I went into Second Life with a mission. Right or wrong, online games like this have a reputation for appealing to people who don't have much success in the real world. It sounds harsh, but at school the people who play these online games are never first names on the guestlist of a party. So here's what I want to find out: do people play Second Life because their 'first life' is such a disappointment? Is making lots of friends for your avatar a substitute for a lack of social skills in the real world? It's certainly an idea mooted by Christopher Watts, an academic at St. Lawrence University (http://www.academiccommons.org/commons/essay/watts-second-life) and has been evidenced in part by the case of David Pollard and Amy Taylor, who divorced after Pollard was discovered to be having an online affair in Second Life by an online private detective hired by Taylor.(http://www.cnn.com/2008/WORLD/europe/11/14/second.life.divorce/index.html). Bald, overweight and forty years old, Pollard had created an avatar with rockstar looks and proceeded to live out the fantasies that we can assume he was unable to obtain in his 'first life' through his avatar. For him, Second Life was literally a chance to escape from reality.

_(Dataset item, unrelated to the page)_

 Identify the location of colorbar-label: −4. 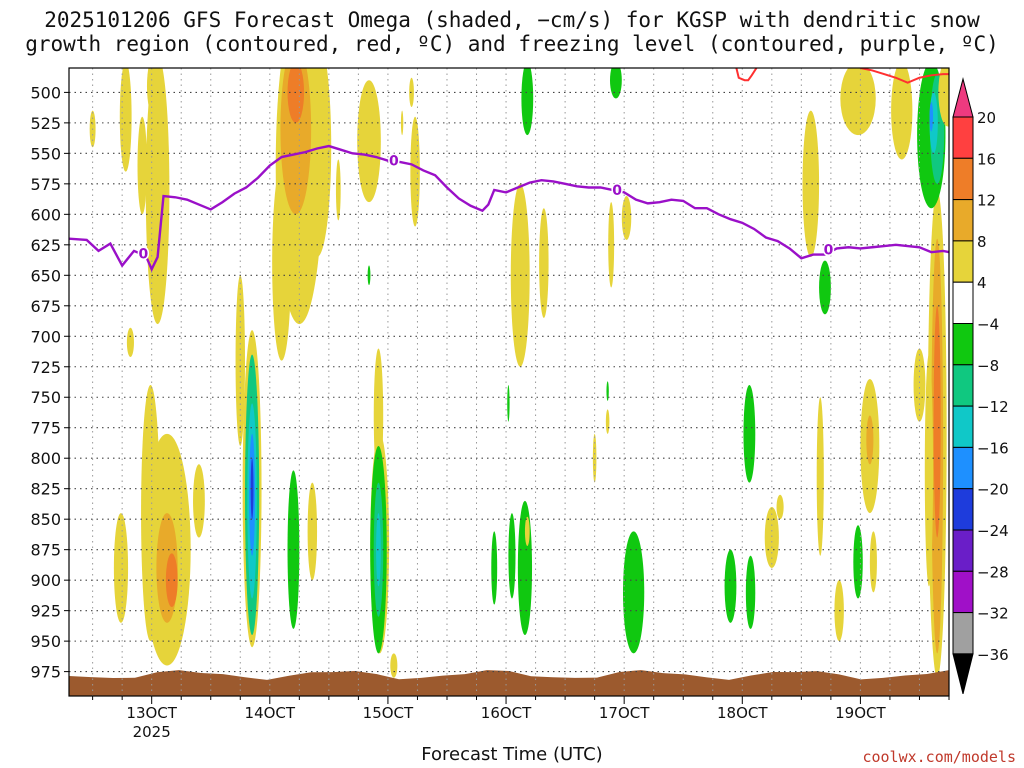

So into Second Life went Raymond, with no intention of starting a love affair, but with every intention of exploring. Our journey started on the aptly named Help Island. It seemed like a good idea at the time, but a lack of knowledge of the workings of the game meant that I was stuck on the relatively boring island for much longer than I intended, being ignored by other avatar newcomers who were 'editing appearance'. But eventually we were away and into the big wide virtual world. If Raymond was nervous, he wasn't showing it, and neither was I. We took part in local chat, we sent IMs, and we got angry when we got ignored by someone calling themselves Franks Elite Jazz Jack Lionheart. After a while I felt that Raymond and I were bonding. I hardly felt like he was me, but I certainly felt that I could speak through him. Was this a sign that I was inadvertently being drawn into Second Life? Was I escaping the real world through my actions with Raymond? 

After a bit of wandering, it was off to old London Town, and a mysterious 'I love London' message appeared above Raymond's head. It was time to test my theory. The problem is that Second Life mirrors the real world in terms of cliques. Just one visit to a place shows you that there are some people who meet there at the same time every day, and as an outsider I often found myself totally ignored. Even those I did manage to communicate with seemed suspicious of me because they hadn't seen me at any of the 'meetings' in the area. Eventually I found some people that would talk, but as I expected, their 'first lives' were not an accessible subject. One made constant comments about my suit to avoid questions about her real life (thank God I didn't leave the leotard on), and claimed that she lived in 'that lampost', while one treated personal information as if it was a sacred treasure, becoming angry and teleporting away when I didn't immediately tell her where I was from on the basis that she had told me (I left the computer for a few minutes to make a phone call).

However, all in all I think that my first experience of Second Life was a success. Raymond is ready to go, and with his help I think I can find out a lot about people.